Tears and Fears

Kalte Panik aus dem Nichts. Das Telefon klingelt und ich hebe ab – ein Bekannter, den ich viele Jahre lang schon kenne. Sehr viele Jahre. Und er möchte sich dafür entschuldigen, dass er mich am helllichten Tag betrunken angerufen hat vor ein paar Wochen. Und ich sage ihm klipp und klar, dass ich meine deutlichen Worte vor den drei Wochen nicht bereut habe, denn ich will und ich werde nicht mit einem Besoffenen reden.
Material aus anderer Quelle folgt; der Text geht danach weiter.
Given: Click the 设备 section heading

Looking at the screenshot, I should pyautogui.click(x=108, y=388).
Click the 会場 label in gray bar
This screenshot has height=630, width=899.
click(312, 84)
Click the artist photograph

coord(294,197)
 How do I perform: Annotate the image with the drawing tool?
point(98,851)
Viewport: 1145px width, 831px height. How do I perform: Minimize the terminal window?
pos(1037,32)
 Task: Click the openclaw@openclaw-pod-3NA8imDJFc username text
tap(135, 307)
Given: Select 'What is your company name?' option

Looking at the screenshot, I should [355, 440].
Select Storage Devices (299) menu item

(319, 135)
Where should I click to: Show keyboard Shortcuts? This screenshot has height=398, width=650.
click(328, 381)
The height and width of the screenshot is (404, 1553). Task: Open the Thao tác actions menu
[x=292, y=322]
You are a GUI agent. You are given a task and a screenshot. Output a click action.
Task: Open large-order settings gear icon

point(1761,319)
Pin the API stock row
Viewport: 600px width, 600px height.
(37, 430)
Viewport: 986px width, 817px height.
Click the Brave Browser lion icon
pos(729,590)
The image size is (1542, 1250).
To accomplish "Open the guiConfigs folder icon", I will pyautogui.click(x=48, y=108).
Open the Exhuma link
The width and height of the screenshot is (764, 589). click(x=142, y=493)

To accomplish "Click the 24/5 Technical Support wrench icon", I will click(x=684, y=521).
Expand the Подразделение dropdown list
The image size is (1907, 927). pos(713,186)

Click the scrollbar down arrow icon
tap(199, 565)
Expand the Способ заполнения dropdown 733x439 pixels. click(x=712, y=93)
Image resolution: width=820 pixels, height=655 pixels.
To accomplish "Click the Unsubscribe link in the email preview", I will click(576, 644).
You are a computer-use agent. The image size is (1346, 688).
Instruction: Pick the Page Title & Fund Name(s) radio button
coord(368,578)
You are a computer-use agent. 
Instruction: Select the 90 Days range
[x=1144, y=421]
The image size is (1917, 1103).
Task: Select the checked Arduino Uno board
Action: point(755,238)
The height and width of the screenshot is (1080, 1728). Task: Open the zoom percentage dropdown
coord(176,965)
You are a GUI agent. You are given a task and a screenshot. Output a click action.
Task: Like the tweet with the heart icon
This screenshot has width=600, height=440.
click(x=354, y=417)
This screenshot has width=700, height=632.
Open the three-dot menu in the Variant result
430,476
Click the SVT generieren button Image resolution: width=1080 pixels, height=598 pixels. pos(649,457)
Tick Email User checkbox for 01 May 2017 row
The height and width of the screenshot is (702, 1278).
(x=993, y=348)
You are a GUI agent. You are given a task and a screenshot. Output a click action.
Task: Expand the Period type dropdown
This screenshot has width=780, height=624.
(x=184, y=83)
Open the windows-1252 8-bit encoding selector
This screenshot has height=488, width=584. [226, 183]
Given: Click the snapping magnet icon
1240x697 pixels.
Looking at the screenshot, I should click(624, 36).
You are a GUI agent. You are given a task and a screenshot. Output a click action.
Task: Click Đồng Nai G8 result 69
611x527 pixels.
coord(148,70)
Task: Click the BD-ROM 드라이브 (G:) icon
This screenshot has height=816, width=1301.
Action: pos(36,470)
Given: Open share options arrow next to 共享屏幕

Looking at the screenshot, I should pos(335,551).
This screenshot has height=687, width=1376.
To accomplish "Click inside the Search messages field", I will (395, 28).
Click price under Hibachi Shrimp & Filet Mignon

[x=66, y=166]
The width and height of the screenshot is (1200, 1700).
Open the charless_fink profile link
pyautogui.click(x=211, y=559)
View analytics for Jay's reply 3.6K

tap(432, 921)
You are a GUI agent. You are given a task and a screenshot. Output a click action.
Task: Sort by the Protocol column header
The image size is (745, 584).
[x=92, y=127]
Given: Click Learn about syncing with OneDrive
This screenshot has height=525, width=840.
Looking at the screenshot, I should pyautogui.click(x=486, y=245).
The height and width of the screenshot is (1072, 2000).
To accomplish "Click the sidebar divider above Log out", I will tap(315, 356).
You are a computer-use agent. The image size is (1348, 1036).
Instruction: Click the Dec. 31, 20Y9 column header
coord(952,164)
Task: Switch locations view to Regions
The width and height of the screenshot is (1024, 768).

Er entschuldigt sich - und lallt nach ein paar recht souveränen Sätzen ganz leicht, heute hätte er aber nicht viel getrunken.

Und ich merke, wie mir die Fassung wegbricht und ich auflegen möchte oder ihn anschreien. Ich kann nicht mal mehr die Augen offen halten, so deutlich sehe ich ihn vor mir und weiß, wie es ihm geht. Statt mit Worten schieße ich mit Eisnadeln und erkläre ihm so kalt und klar getextet wie irgendwie machbar, dass er mich nie wieder anrufen soll, wenn er getrunken hat. Nie wieder. Niemals wieder.

Die Betroffenheit seinerseits quillt fast durch den Hörer und ich weiß, ich habe ihm sehr weh getan. Ich weiß auch, dass er mal sehr viel für mich empfunden hat und es wohl immer noch tut. Und deswegen hoffe ich, meine Stimme ist eiskalt und klar in sein vernebeltes Hirn gedrungen und hat ihm weh getan. Damit er wach wird. Damit er zu Verstand kommt.

Nadeln aus Eis. “Man betrinkt sich nicht an einem Mittwochmittag und auch nicht in einer Montagnacht. Das ist eine Frage des Lebenswandels und der Kultur. Das hat damit zu tun, wie viel man sich selbst wert ist. Ein erwachsener Mensch mit Beruf und Verpflichtungen trinkt vielleicht einen Wein zum Abendessen, aber nicht zwölf zum Brunch.”

Er war völlig verstört, wollte darüber reden. Ich legte auf - und ich sitze hier und zittere. Denn ich habe das ernst gemeint, ich will nie wieder in meinem ganzen Leben mit einem betrunkenen Gewohnheitstrinker sprechen müssen.

Mir geht es so schlecht, aber auf die weite Entfernung und mit den unterschiedlichen Arbeitszeiten war das Einzige, was ich für ihn noch tun konnte ... ihm weh tun, damit er wach wird.

Ach. Warum muss das Leben nur immer so schmerzhaft sein.